■ **Data lines**
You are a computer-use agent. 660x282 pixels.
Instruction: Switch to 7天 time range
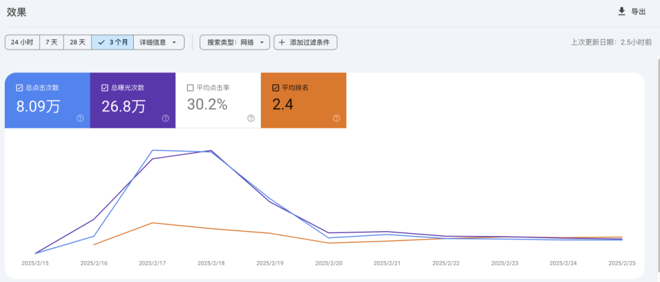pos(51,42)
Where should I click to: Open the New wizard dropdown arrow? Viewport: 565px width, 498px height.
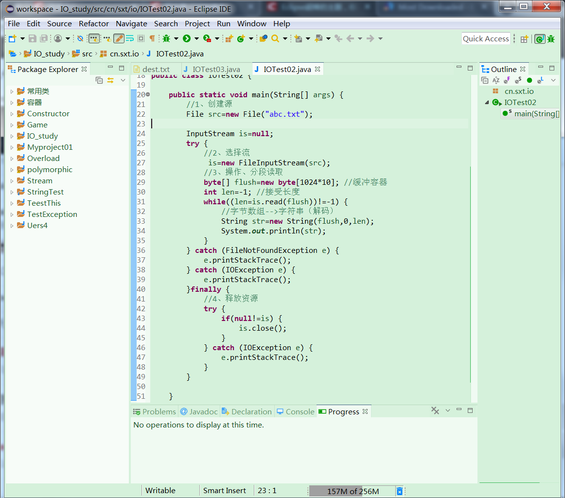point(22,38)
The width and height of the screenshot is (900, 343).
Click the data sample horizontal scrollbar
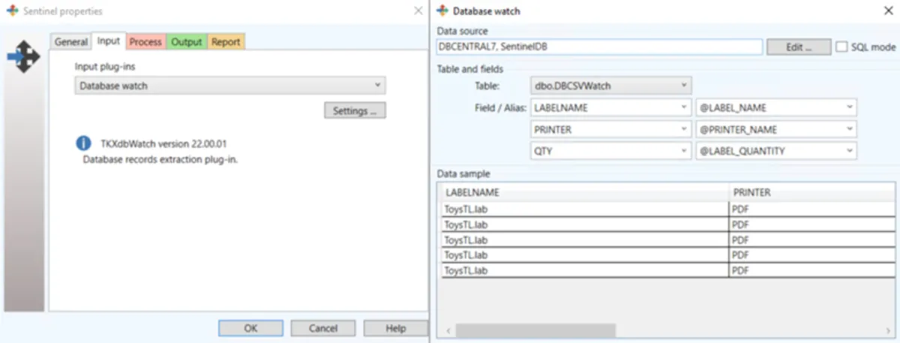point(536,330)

...

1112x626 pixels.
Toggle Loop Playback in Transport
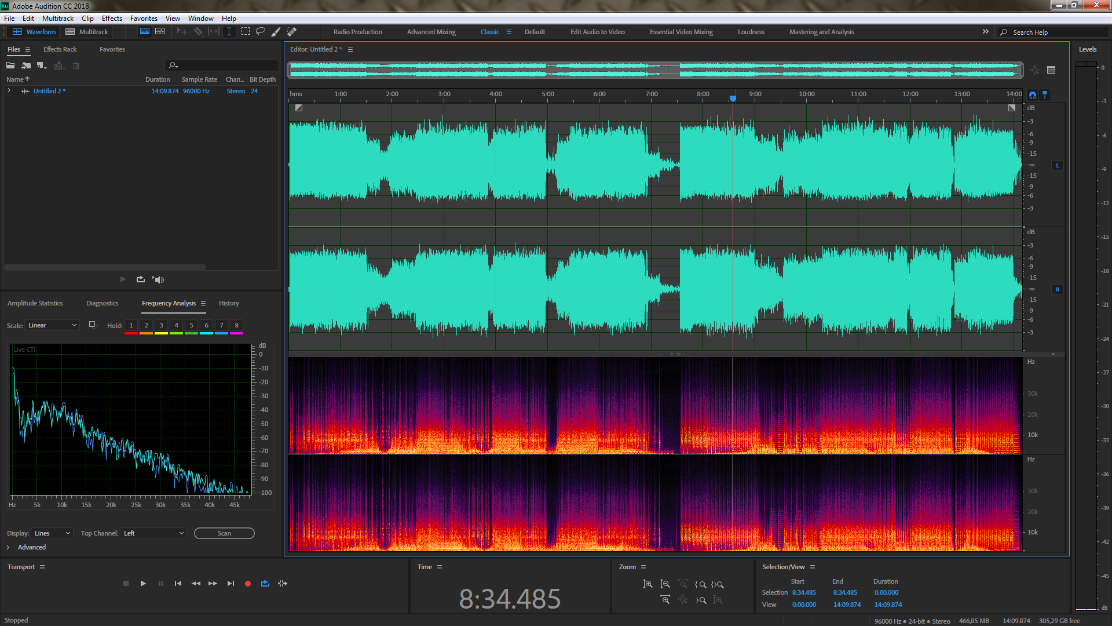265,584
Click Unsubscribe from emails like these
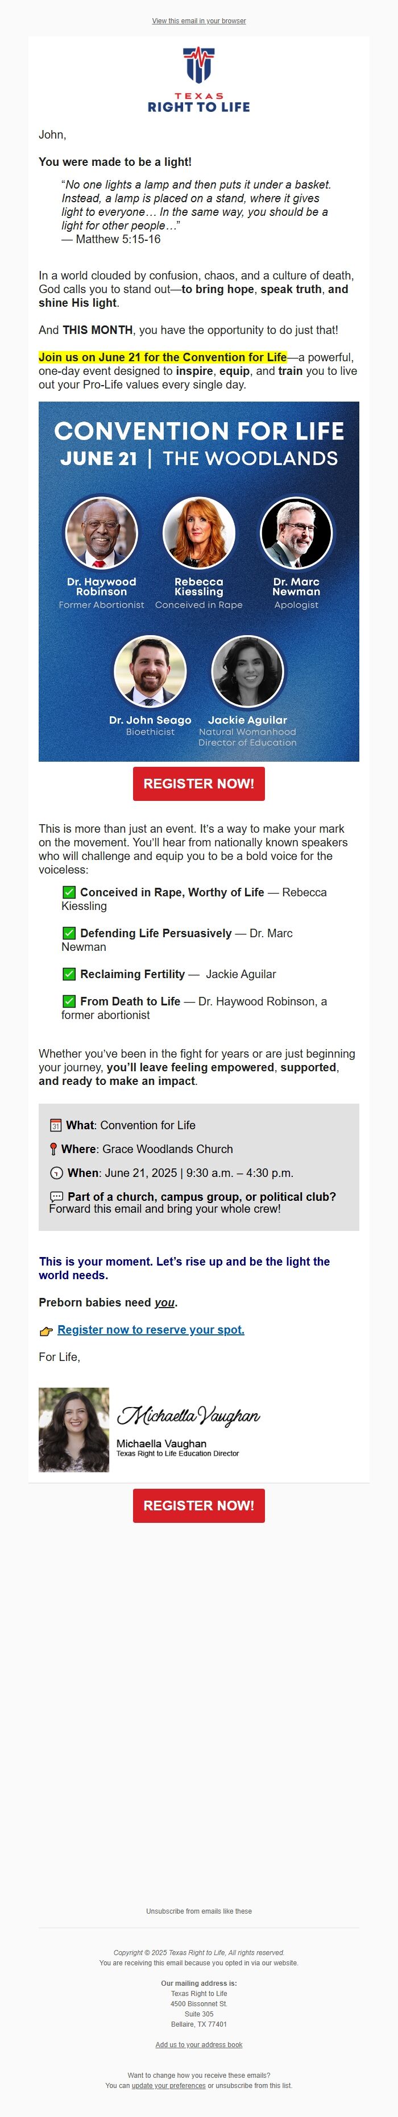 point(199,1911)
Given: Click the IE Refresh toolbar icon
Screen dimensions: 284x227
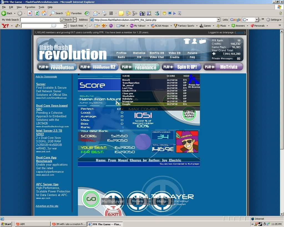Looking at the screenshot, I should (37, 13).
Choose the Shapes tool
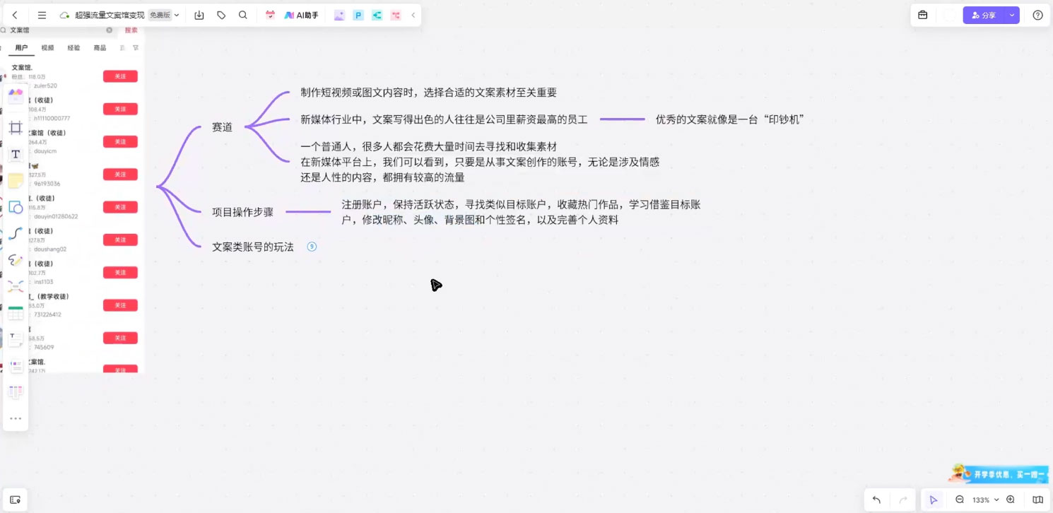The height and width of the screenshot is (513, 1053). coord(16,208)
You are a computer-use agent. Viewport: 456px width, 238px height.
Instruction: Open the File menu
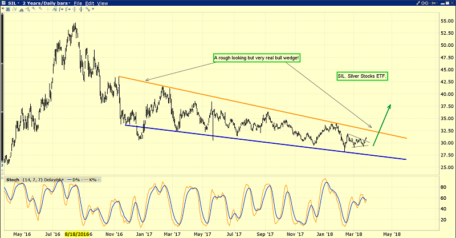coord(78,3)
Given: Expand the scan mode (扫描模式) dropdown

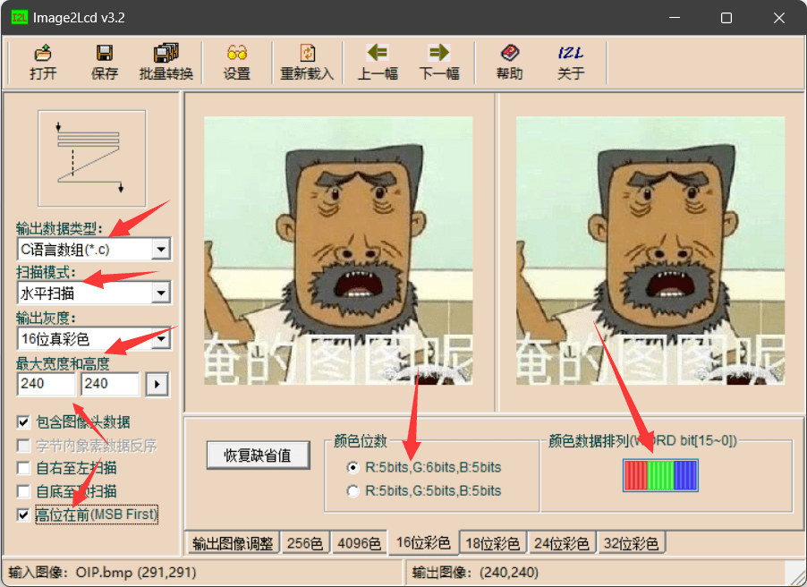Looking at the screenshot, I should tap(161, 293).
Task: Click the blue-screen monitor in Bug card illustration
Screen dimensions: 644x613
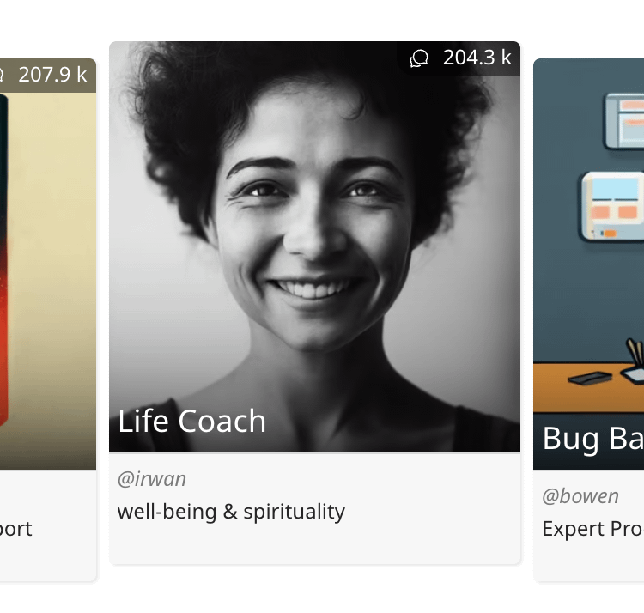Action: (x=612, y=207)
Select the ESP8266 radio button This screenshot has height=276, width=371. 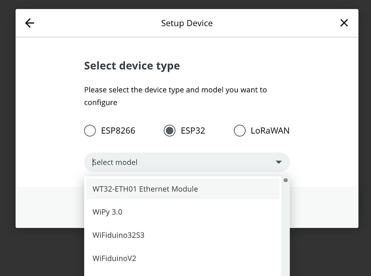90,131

■ **What you should do**
Rewrite the lines starting at the one containing "The width and" and ending at the one containing "point(536,330)", swapping "scrollbar" for "scroll bar" and keeping everything else unchanged. Leave the pictures out of your answer.

■ **Exercise response**
The width and height of the screenshot is (900, 343).
Click the data sample horizontal scroll bar
point(536,330)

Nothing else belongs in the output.